Task statement —
Proceed with the extracted text on hospital length of stay after total knee arthroplasty, picking up after its final sentence.

Extracted text —
=== Section Start ===

Published online Dec 18, 2018. doi: 10.5312/wjo.v9.i12.285
Peer-review started: October 4, 2018
First decision: October 29, 2018
Revised: November 6, 2018
Accepted: December 10, 2018
Article in press: December 10, 2018
Published online: December 18, 2018
Time to discharge or in-hospital length of stay (LOS) has been shown to directly influence the total cost of joint arthroplasty when patients are discharged home. Since LOS is a modifiable cost factor, increased focus has been placed on implementing measures that aim to discharge patients from the hospital as soon as safely possible. The recent development of short stay pathways is a direct result of advancements in surgical, anesthetic and rehabilitation techniques. Traditional factors such as age, gender, comorbidities and perioperative complications have been studied extensively and influence LOS. Patient social, logistical and demographic factors are non-modifiable factors but potentially influence LOS.
The motivation behind this research was to further improve short stay pathways by evaluating non-traditional factors that potentially could influence LOS. Our hypothesis was that social, logistical and demographic factors influence LOS following total knee arthroplasty (TKA) in a short stay pathway.
The primary purpose of this study was to assess the influence of social, logistical and demographic factors on time to discharge in a short stay pathway following TKA. The findings from this study may further enhance preoperative and perioperative risk stratification models that already incorporate patient characteristics and perioperative surgical factors but neglect other potentially influential variables.
A retrospective chart review was performed for a consecutive series of 806 elective primary TKA’s performed at a single specialty hospital from January 2016 to December 2016. Potential variables associated with increased hospital LOS were obtained from patient medical records. These included age, gender, race, zip code, body mass index (BMI), number of pre-operative medications used, number of narcotic medications used, number of patient reported allergies (PRA), simultaneous bilateral surgery, tobacco use, marital status, living arrangements, distance traveled for surgery, employment history, surgical day of the week, procedure end time and whether the surgery was performed during a major holiday week. Thanksgiving, Christmas and New Year’s Eve were the major holidays included in the study. Baseline demographics, surgical factors, and social factors were summarized by mean (± SD) for continuous factors or by count and percentages for categorical factors in order to characterize the study population. Multivariate regression analysis was performed to determine the contribution of demographic, logistical and social factors on LOS.

=== Section End ===

[Saved data entries]
=== Section Start ===

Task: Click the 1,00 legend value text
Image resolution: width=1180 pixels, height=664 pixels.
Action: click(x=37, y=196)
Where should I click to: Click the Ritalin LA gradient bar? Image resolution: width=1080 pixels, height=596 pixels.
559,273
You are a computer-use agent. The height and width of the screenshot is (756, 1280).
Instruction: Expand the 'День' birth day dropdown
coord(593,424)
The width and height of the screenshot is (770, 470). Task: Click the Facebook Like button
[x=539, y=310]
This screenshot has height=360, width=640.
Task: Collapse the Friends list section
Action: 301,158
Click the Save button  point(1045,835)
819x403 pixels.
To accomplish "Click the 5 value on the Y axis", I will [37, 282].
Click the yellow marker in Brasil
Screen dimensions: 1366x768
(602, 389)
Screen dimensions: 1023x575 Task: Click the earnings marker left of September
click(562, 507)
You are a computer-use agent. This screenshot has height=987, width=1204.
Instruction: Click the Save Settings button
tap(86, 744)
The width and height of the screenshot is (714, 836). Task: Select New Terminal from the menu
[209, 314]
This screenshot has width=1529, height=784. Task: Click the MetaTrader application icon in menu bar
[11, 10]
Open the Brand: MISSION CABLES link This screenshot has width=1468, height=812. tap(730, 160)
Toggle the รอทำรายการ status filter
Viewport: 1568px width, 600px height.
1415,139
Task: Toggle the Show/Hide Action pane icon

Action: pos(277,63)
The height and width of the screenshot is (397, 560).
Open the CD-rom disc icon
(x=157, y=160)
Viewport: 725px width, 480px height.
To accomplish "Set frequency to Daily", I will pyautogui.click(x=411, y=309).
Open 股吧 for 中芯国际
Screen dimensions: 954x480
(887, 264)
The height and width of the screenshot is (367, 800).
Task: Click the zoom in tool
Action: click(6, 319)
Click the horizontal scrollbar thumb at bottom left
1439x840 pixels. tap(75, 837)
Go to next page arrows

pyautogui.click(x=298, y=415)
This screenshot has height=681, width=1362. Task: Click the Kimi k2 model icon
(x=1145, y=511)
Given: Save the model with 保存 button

=== Section End ===

Exercise response —
Patients were discharged at a median of 49 h (post-operative day two). Six factors increased LOS: Simultaneous bilateral TKA, female gender, age, patient-reported allergies, later procedure end-times, and Black or African American patients. Decreased LOS was found in married patients and TKA’s performed during holiday weeks. Non-significant factors included: BMI, median income, patient’s living arrangement, smoking status, number of medications taken, use of pre-operative pain medications, distance traveled to hospital, and the day of surgery.
The cost of TKA is dependent upon LOS, which is affected by multiple factors. The clinical care team should acknowledge socio-demographic factors to further optimize short stay pathways and decrease LOS.
In an effort to decrease post-operative LOS, many institutions continue to develop optimal discharge pathways following TKA. Since LOS is dependent upon many variables, we sought to define which social, logistical and demographic factors influence LOS in TKA. Six factors were found to increase LOS in a short stay pathway: Age, gender, Black or African American race, simultaneous bilateral TKA, later procedure end times and number of PRA’s. Two factors decreased LOS: Patient being married and surgery during a major public holiday week. While none of the patient specific factors (e.g., age, race, gender, marital status, socioeconomic status, and PRA’s) are modifiable by the clinician, we do have the ability to optimize surgical schedule and allocation of resources. When refining predictive models for LOS, in addition to considering known clinical factors, the care team should also appreciate the extent that social, demographic and logistical factors influence LOS.